Selain menyetorkan mangrove, rangkaian kegiatan ini juga mencakup berbagai penyuluhan terhadap pentingnya menjaga kelestarian biosfer pesisir. Berbagai kegiatan ini bertujuan untuk memberikan dampak positif terhadap kelestarian alam juga memperkuat kesejahteraan publik pesisir.

“Ini juga sesuai dengan nilai Asta Cita untuk meningkatkan kekuatan penyelarasan hidup yang dimaksud harmonis dengan lingkungan kemudian alam, demi mencapai warga yang adil dan juga makmur,” kata Muhammad Baron.

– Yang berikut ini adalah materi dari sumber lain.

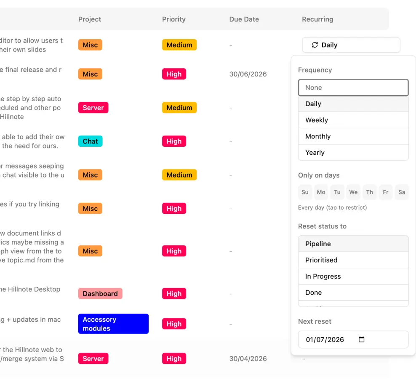Set reset status to Prioritised
416x382 pixels.
(353, 260)
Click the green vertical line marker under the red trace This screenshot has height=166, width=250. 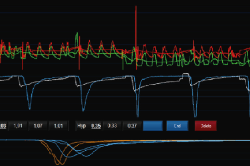click(x=123, y=60)
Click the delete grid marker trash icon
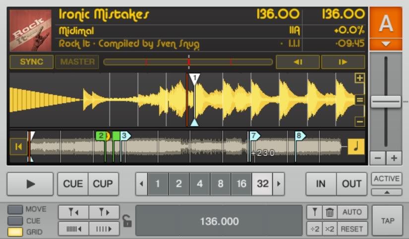The width and height of the screenshot is (409, 239). click(330, 212)
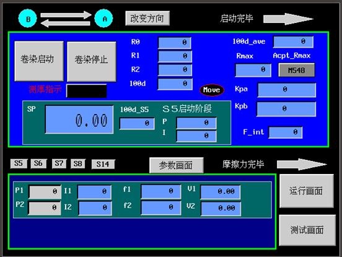Click the Kpa value field
Screen dimensions: 342x257
coord(287,90)
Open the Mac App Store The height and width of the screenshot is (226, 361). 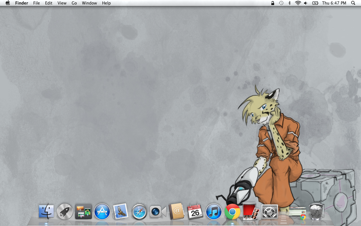point(102,212)
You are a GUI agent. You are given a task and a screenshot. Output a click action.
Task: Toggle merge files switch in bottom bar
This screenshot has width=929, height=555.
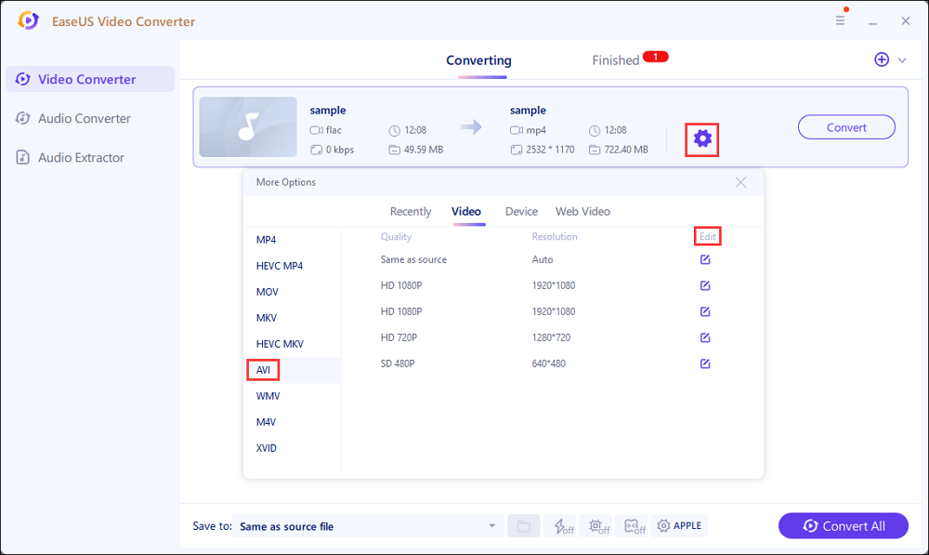pos(635,526)
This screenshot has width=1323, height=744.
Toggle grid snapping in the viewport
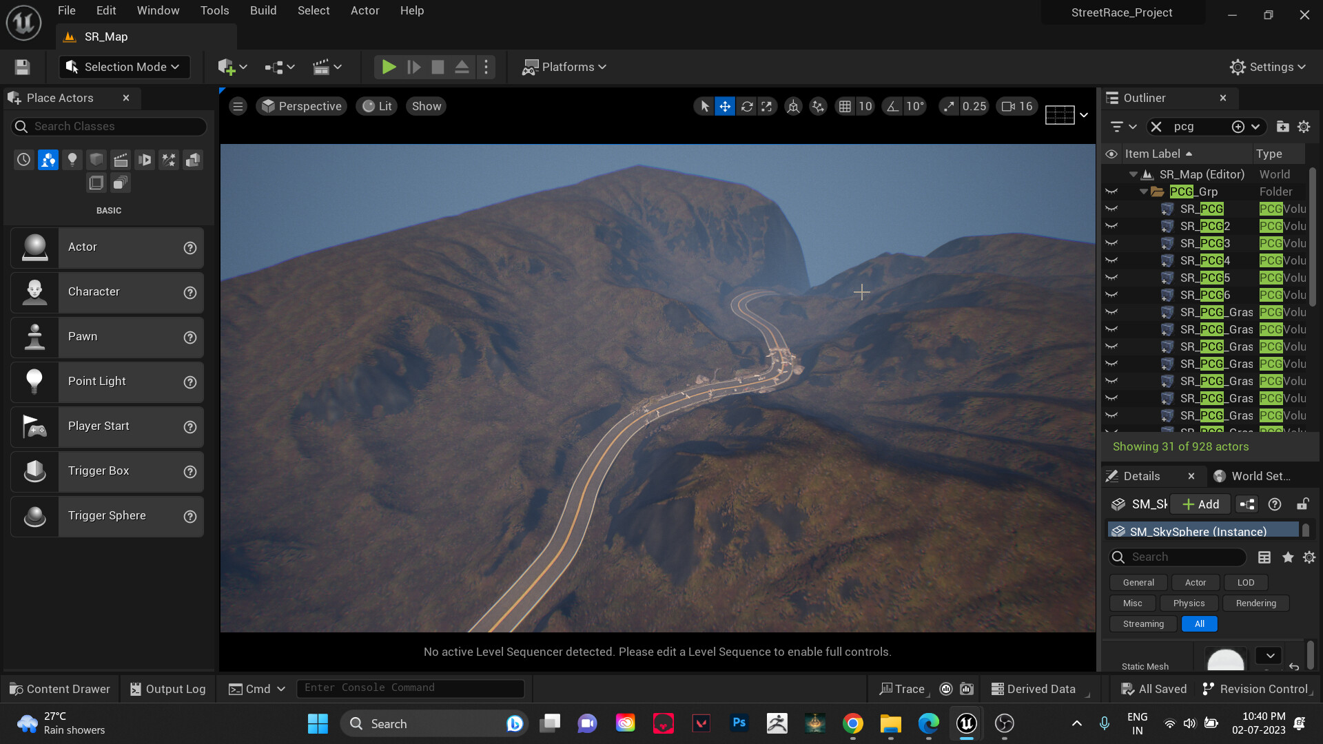click(845, 106)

Untuk kegiatan ini, PIS berkolaborasi dengan Badan Kesepahaman Umat Kristen (Bakor Umkris) Pertamina sebagai bagian dari acara rangkaian natal, kemudian juga dengan Seasoldier, organisasi nirlaba yang dimaksud berfokus pada pelestarian biosfer laut di dalam wilayah pesisir Indonesia. Di mana pada kegiatan ini turut meminta para volunteer berpartisipasi menjaga habitat pesisir dan juga meningkatkan kesadaran mengenai pentingnya pelestarian lingkungan.

Seperti diketahui, Rencana “BerSEAnergi untuk Laut” yang digunakan digagas oleh PIS mencakup kegiatan LiteraSea, pemberdayaan serta peningkatan kemampuan fisik penduduk pesisir, coastal clean up, hingga konservasi biota dan juga ekosistem laut seperti mangrove, terumbu karang, lamun, juga hiu paus. Inisiatif ini sejalan dengan Tujuan Pembangunan Berkelanjutan (SDG’s) utamanya poin 14 di menjaga sistem ekologi laut.